詳細
1882年に独立した音楽家のグループによって設立されたベルリン・フィルハーモニー管弦楽団(Berliner Philharmonikerは「ベルリン音楽愛好会」とほぼ訳される)は、今日に至るまで自主運営のアンサンブルとして存続しています。創立当初から世界で最も重要なオーケストラの一つであり、国際的に著名な指揮者たちによって指揮されてきました。

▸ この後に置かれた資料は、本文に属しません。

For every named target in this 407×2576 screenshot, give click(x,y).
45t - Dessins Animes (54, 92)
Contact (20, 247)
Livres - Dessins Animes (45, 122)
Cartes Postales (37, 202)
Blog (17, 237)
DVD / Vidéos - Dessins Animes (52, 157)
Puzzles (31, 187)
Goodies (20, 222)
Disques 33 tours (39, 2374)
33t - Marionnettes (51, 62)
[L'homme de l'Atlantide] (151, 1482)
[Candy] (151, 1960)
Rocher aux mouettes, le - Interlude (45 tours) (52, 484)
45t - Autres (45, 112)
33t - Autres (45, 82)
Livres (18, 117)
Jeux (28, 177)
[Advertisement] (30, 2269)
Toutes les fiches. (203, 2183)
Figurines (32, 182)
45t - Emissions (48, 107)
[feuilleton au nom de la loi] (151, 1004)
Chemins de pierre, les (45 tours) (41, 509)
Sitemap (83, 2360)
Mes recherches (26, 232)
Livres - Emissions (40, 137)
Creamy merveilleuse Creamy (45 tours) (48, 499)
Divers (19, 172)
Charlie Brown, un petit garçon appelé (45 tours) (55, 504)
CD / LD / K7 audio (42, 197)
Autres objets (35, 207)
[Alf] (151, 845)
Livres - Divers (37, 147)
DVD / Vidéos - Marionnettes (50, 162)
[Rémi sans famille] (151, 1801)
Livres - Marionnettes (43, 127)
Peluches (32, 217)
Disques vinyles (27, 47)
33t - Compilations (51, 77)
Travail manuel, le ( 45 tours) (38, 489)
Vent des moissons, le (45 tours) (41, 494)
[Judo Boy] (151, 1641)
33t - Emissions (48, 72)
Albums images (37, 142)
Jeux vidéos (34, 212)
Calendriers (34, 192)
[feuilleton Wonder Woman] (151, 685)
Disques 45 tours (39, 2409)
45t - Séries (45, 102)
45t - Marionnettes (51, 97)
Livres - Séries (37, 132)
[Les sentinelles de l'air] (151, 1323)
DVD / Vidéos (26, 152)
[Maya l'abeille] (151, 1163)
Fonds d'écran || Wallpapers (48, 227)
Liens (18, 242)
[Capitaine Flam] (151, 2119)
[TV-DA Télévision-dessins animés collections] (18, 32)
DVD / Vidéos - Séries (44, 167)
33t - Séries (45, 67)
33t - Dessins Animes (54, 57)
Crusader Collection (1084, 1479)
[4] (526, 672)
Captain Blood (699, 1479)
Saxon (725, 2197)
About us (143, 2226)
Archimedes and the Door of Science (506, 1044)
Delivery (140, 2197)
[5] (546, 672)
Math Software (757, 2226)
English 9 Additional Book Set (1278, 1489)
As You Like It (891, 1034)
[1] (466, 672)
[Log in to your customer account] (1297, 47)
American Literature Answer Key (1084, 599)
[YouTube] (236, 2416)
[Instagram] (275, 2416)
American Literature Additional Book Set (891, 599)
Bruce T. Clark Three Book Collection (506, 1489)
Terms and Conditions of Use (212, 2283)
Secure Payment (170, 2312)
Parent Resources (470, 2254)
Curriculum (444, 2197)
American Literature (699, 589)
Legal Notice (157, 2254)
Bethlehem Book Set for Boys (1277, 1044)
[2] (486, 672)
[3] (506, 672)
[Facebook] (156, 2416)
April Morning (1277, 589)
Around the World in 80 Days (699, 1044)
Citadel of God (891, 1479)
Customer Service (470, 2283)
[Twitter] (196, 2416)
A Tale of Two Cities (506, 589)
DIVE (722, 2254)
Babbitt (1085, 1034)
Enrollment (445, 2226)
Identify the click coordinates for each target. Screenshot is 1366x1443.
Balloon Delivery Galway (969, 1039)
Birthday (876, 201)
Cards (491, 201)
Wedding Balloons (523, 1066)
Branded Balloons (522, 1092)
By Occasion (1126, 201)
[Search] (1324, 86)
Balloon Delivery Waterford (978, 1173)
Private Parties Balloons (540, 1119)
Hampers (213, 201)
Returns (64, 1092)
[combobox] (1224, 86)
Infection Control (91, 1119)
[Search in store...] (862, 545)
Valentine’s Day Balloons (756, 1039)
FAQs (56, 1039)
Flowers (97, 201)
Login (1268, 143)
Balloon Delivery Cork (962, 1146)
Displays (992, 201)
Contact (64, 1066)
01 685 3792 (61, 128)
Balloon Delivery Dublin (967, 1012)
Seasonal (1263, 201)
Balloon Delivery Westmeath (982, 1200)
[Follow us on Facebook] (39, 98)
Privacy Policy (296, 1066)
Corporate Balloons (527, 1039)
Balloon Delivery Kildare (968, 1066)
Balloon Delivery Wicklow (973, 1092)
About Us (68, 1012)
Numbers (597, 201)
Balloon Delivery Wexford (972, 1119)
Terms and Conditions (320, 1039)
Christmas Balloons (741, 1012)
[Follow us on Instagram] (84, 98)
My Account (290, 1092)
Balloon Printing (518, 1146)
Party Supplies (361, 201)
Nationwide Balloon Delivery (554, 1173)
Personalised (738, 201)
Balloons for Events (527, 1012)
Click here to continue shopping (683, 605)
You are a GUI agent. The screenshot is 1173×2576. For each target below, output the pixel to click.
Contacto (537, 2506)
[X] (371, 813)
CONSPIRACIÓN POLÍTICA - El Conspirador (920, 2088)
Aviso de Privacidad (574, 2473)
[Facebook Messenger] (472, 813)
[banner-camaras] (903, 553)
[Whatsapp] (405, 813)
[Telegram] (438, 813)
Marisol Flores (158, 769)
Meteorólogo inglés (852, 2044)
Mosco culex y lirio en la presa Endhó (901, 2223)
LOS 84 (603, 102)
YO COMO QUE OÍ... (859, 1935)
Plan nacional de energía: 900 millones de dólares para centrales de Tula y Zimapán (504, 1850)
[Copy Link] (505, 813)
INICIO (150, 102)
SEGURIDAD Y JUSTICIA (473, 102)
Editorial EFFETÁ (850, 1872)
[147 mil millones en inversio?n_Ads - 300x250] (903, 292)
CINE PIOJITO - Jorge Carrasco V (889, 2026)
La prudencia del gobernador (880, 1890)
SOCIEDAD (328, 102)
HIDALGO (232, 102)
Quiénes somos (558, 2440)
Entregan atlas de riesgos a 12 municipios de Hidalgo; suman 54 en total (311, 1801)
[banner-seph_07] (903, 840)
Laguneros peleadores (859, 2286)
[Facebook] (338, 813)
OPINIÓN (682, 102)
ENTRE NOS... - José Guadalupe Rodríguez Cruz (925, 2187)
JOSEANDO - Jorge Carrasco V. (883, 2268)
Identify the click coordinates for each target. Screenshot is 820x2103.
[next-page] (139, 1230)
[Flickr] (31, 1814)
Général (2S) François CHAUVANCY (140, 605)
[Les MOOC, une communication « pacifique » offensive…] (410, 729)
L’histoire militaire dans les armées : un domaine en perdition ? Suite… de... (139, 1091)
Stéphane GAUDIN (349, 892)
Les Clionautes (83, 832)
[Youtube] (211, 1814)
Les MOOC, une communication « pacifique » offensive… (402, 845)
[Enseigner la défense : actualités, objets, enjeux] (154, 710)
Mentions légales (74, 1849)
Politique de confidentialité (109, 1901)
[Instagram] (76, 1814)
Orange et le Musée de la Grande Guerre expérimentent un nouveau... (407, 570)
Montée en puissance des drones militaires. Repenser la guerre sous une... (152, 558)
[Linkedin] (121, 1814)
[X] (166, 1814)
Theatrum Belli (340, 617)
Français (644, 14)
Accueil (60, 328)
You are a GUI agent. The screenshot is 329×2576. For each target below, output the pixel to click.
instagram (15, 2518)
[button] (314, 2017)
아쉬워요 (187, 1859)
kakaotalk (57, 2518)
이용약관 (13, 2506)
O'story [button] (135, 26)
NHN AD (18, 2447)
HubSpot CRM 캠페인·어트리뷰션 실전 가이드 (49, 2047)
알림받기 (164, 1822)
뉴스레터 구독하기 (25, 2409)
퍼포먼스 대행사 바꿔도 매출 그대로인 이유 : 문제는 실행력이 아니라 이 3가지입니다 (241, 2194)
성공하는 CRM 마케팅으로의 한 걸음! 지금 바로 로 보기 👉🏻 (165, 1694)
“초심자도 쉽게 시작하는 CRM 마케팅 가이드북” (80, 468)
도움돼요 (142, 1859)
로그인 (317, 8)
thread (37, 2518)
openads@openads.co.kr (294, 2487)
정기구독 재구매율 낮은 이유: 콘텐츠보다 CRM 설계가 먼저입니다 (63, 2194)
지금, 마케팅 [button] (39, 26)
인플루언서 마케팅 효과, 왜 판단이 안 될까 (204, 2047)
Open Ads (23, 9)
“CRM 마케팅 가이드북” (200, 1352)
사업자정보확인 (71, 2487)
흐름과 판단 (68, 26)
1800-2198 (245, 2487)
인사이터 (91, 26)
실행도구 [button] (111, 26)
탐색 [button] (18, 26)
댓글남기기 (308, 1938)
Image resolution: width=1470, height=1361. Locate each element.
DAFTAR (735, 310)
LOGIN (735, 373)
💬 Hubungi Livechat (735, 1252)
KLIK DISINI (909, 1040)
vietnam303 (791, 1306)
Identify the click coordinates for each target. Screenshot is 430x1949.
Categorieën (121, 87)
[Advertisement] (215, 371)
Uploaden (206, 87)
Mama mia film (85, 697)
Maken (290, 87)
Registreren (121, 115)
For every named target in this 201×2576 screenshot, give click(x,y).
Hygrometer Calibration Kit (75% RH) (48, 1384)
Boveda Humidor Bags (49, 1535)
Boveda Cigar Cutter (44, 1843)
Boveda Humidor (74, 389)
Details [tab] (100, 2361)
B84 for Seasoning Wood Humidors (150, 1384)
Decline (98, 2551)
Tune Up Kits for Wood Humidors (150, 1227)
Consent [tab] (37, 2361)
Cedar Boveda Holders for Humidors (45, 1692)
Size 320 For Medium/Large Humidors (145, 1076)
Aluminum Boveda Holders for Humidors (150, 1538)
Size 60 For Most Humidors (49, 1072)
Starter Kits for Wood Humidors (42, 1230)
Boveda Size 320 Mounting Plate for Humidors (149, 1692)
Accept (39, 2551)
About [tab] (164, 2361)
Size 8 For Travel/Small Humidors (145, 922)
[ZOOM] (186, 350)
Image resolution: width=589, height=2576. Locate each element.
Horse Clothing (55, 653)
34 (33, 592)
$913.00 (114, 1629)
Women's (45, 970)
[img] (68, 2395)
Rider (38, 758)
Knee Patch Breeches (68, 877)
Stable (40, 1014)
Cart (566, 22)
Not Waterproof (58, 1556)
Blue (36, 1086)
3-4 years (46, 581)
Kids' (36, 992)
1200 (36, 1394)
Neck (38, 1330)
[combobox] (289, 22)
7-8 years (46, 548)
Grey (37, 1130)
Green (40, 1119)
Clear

最初の指揮者はハンス・フォン・ビューローで、その後アーサー・ニキシュ、ヴィルヘルム・フルトヴェングラー、セルジウ・チェリビダッケが続きました。1955年には、オーケストラの音楽家たちがヘルベルト・フォン・カラヤンを新たな芸術監督に選びました。その後の年月で、カラヤンとオーケストラは新しく独自の音色と演奏基準を築き上げ、ベルリン・フィルハーモニーに世界的な名声をもたらしました。彼らが行ったツアーや録音もグループの評判に貢献し、メンバー一人ひとりが優れたソリストとして知られています。
1963年には、ハンス・シャロンが設計した壮麗なフィルハーモニー・ホールが開館し、それ以来ドイツの首都ベルリンでの本拠地となっています。1967年にカラヤンがザルツブルク音楽祭を創設した際、オーケストラはすぐに参加し、オペラのレパートリーの作品を演奏しました。1990年から2002年まで指揮を務めたクラウディオ・アバドは、現代音楽、新しい室内楽作品、オペラのコンサート版に重点を置き、オーケストラのレパートリーを拡大しました。サイモン・ラトル卿は2002年9月に最新の指揮者となりました。彼の就任は、音楽をより広い聴衆に届けることを目的とし、特に若い聴衆に焦点を当てた教育プログラム「Zukunft@Bphil」の開始と重なりました。
ベルリン・フィルハーモニー管弦楽団は2002年に財団となり、主要スポンサーであるドイツ銀行から寛大な支援を受けています。2006年以降はエクス=アン=プロヴァンス音楽祭に常駐しており、サイモン・ラトル卿の指揮による「ニーベルングの指環」公演のほか、多くの教育プロジェクトや欧州音楽アカデミー(Académie Européenne de Musique)にも参加しています。2007年11月には、オーケストラとサイモン・ラトル卿がユニセフのアンバサダーに任命されました。